Monday, April 11, 2011

At Common Sense She Gaily MOX

Here's a good summary article about a nuclear fuel that is not new but is newly highlighted in the wake of the Fukushima disaster: mixed oxide, or mox. The idea is to dispose of an excess of weapons-grade plutonium (America has 43 tons of the stuff) by mixing it with uranium and using it as a fuel for commercial power reactors.

Supported by Sen. Lindsey Graham (R-SC), one project is underway at Savannah River to build a plant to produce mox. To date, the project is partially finished and has cost five times the projected amount ($5 billion rather than $1 billion) to build. And customers for the fuel are not exactly lining up at the door.

Yes, one of the reactors that melted down at Fukushima is a mox-fueled reactor. There's no necessary causal relationship there... the other two partial meltdowns were in conventionally uranium-fueled reactors, and the cause of all three catastrophes is a combination of earth-shattering natural forces and all-too-human screw-ups, not the choice of fuel. But plutonium, though safe enough to handle, is vastly more deadly (if, for example, inhaled as dust) than uranium. And of course it can be stolen and returned to its original use... nuclear weapons... much more easily than uranium.

Read the article and see what you think. Me? I doubt seriously that this is a suitable long-term solution to our industrial energy needs. But then again, as a child in America I grew up with two things: the threat of The Bomb, and the conventional promise of "power too cheap to meter." I didn't believe that promise even when I was a kid. But I certainly believed, and still believe, the threat. Good luck to us all; we're going to need it.

(A note about the subject: it's almost a quote from Gilbert & Sullivan's Pirates of Penzance: "How quaint the ways of Paradox! / At common sense she gaily mocks!")

2 comments:

  1. And now the song is stuck in my head...

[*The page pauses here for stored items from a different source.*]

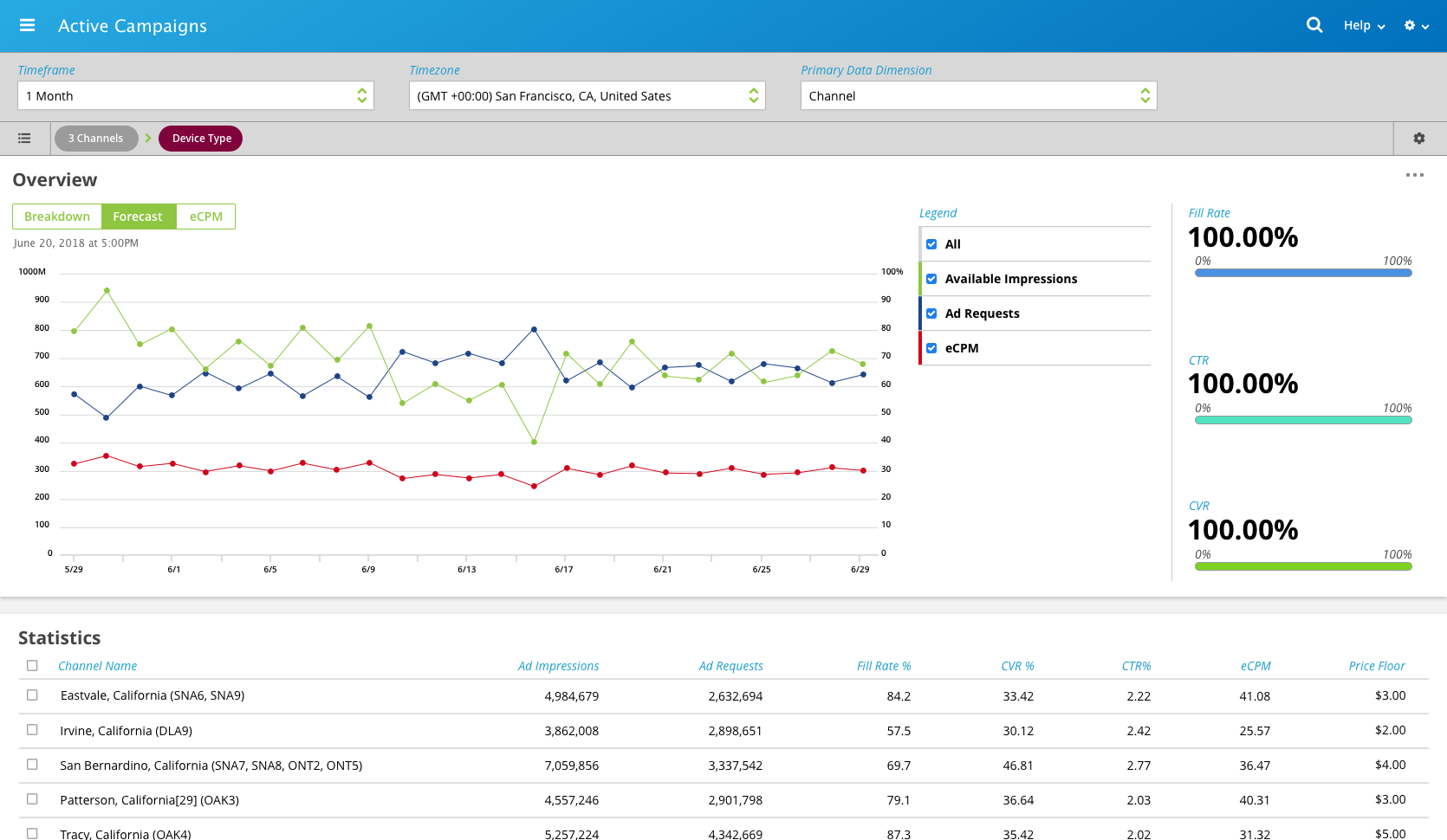Image resolution: width=1447 pixels, height=840 pixels.
Task: Switch to the Breakdown tab
Action: (x=57, y=216)
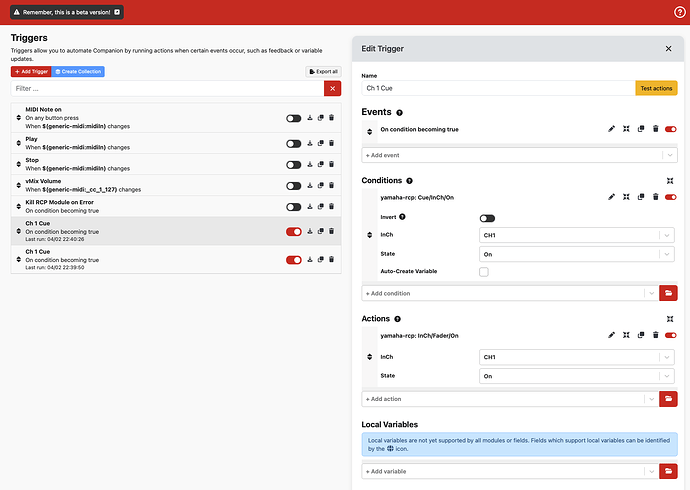This screenshot has width=690, height=490.
Task: Check the Auto-Create Variable checkbox
Action: click(484, 272)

    Just read somewhere that some fields in Sweden and Finland contaminated by Chernobyl are still unusable. Not surprising but it's not discussed. These messes will be PERMANENT. We can't ask nature to clean it up for us speedily as we usually do.

    So, let's let our wonderful educated folk develop the solar and wind like they've been trying to do for years... oh.

    We're defunding those programs? Of course.

    Never mind.

    ReplyDelete
  2. ellroon, Chernobyl was in many ways the worst possible kind of nuclear plant, old and with none of the safeguards built into newer plants. But Fukushima shows us that even plants with those features are no match for the worst that can happen to them. And you are right: the messes become long-term problems... the half-life of the isotope of plutonium used in power generation is 87 years; for the isotope used in bombs, it's 24,000 years. According to the wiki, mox contains a mixture of four isotopes, and can be used as fuel only once. I don't know if that's good or bad relative to other sources.